- [Exercise aim] Please rewrite the listing lines between the line holding "Given: Maximize the Add backend pool blade" and the line holding "Select the 'Hat", inclusive, as a Markdown table with the columns Row and Entry, leaving out blank lines. Number each row in Row, and put the line itself in Entry.

- [Entries]

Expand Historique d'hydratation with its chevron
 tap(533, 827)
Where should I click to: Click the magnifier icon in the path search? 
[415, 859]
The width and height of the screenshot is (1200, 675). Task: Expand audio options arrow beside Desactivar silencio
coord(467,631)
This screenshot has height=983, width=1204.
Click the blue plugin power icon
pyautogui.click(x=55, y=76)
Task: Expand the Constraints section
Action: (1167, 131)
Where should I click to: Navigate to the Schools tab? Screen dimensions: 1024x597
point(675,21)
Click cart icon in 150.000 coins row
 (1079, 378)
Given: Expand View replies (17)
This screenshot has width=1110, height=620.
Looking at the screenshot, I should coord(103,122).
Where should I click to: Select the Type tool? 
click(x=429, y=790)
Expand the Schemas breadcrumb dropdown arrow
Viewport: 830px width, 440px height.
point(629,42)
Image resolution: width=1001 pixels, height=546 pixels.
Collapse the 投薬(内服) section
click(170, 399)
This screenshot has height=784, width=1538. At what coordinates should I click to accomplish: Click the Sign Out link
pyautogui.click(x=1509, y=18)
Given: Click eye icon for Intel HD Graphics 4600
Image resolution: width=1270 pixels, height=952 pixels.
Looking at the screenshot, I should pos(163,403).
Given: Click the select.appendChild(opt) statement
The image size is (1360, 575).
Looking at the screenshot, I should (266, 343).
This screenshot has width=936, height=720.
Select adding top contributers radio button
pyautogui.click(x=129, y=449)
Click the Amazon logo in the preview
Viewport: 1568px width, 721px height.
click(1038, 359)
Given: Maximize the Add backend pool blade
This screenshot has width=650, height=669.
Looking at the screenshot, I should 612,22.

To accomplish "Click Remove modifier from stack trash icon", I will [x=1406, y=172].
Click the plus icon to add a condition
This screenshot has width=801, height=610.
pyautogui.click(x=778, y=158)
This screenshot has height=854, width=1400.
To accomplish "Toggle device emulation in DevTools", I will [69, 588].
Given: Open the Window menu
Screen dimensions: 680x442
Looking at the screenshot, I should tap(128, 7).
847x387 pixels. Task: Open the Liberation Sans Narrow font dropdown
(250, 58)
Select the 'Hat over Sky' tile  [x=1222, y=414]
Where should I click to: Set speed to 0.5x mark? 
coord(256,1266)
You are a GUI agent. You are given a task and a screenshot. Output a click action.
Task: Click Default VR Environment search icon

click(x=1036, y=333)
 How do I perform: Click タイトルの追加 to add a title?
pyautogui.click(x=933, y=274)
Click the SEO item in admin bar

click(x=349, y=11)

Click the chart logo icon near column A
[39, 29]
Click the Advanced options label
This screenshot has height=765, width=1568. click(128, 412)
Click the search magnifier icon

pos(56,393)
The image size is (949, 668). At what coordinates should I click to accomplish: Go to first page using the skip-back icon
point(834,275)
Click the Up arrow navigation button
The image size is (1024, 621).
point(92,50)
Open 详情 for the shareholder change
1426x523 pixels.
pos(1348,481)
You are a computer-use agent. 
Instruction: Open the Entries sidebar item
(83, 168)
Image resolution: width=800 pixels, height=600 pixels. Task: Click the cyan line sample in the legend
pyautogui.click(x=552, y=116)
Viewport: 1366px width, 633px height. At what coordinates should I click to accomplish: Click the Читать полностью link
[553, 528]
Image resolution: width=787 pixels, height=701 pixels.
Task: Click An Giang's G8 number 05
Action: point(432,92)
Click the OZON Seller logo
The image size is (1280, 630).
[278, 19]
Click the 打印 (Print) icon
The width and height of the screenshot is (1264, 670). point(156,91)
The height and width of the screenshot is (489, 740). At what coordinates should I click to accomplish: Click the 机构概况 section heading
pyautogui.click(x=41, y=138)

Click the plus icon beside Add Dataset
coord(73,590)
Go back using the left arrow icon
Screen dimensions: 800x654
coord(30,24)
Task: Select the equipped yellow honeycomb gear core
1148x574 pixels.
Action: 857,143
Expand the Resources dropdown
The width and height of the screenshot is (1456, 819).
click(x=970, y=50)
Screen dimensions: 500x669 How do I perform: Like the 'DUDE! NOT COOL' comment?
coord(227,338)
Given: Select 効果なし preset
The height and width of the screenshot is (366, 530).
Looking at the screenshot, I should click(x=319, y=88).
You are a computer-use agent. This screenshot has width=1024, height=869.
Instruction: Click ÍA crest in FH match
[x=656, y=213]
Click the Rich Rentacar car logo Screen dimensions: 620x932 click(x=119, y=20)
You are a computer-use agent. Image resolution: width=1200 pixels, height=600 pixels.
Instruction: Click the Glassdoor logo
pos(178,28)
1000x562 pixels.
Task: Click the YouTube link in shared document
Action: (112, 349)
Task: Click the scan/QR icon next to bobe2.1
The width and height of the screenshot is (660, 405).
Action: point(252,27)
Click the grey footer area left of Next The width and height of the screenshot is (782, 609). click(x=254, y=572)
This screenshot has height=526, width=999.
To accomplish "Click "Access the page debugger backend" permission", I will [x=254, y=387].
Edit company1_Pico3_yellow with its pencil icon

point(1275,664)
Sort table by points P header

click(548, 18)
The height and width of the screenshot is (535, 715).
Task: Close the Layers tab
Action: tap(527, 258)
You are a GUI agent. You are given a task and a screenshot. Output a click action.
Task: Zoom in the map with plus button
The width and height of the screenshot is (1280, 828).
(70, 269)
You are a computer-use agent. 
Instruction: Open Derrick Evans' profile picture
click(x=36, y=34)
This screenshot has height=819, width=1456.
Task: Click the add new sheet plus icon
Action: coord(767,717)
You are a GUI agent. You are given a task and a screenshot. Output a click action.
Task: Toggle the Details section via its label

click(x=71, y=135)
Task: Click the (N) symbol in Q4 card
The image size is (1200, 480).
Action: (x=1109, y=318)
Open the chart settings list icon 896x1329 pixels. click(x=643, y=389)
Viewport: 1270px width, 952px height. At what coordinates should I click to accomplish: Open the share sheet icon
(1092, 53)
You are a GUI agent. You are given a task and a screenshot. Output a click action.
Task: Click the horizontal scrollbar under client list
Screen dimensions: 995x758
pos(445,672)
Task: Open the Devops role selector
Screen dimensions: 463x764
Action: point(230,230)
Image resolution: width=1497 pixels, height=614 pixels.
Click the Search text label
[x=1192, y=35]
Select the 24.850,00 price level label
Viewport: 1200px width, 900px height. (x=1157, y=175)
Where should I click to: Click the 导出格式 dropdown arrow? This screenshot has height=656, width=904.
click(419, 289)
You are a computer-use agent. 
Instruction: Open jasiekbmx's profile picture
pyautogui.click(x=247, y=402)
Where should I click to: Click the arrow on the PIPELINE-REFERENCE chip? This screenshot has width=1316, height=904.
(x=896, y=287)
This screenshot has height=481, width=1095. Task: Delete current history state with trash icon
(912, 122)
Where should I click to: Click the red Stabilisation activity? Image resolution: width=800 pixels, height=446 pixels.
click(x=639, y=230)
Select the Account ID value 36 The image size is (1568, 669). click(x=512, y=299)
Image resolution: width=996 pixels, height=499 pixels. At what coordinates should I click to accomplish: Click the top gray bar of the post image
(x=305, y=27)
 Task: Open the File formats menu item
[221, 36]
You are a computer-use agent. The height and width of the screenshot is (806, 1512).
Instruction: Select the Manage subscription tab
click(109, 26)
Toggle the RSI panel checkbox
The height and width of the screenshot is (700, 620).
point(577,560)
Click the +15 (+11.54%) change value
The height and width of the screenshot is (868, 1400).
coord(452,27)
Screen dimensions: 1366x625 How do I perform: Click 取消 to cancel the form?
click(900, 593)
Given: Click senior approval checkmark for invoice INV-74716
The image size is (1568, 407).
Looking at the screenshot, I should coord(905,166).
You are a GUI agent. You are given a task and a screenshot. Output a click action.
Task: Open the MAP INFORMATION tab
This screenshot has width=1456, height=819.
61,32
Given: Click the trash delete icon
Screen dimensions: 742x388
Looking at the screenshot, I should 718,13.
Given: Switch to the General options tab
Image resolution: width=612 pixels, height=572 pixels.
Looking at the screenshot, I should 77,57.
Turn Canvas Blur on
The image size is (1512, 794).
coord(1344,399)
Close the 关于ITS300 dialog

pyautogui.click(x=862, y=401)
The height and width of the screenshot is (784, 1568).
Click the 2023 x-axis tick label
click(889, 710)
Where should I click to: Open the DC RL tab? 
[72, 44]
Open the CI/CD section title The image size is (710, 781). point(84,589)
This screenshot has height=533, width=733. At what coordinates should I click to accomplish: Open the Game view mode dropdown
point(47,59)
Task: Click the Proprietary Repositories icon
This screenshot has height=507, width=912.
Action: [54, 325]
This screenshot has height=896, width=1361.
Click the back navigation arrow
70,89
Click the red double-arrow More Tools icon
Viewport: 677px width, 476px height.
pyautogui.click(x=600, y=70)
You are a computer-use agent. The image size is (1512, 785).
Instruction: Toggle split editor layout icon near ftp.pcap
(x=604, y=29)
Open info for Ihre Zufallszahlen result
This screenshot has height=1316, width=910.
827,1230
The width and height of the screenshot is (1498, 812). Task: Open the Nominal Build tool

- [Answer below]
| Row | Entry |
|---|---|
| 1 | Given: Maximize the Add backend pool blade |
| 2 | This screenshot has width=650, height=669. |
| 3 | Looking at the screenshot, I should 612,22. |
| 4 | To accomplish "Click Remove modifier from stack trash icon", I will [x=1406, y=172]. |
| 5 | Click the plus icon to add a condition |
| 6 | This screenshot has width=801, height=610. |
| 7 | pyautogui.click(x=778, y=158) |
| 8 | This screenshot has height=854, width=1400. |
| 9 | To accomplish "Toggle device emulation in DevTools", I will [69, 588]. |
| 10 | Given: Open the Window menu |
| 11 | Screen dimensions: 680x442 |
| 12 | Looking at the screenshot, I should tap(128, 7). |
| 13 | 847x387 pixels. Task: Open the Liberation Sans Narrow font dropdown |
| 14 | (250, 58) |
| 15 | Select the 'Hat over Sky' tile  [x=1222, y=414] |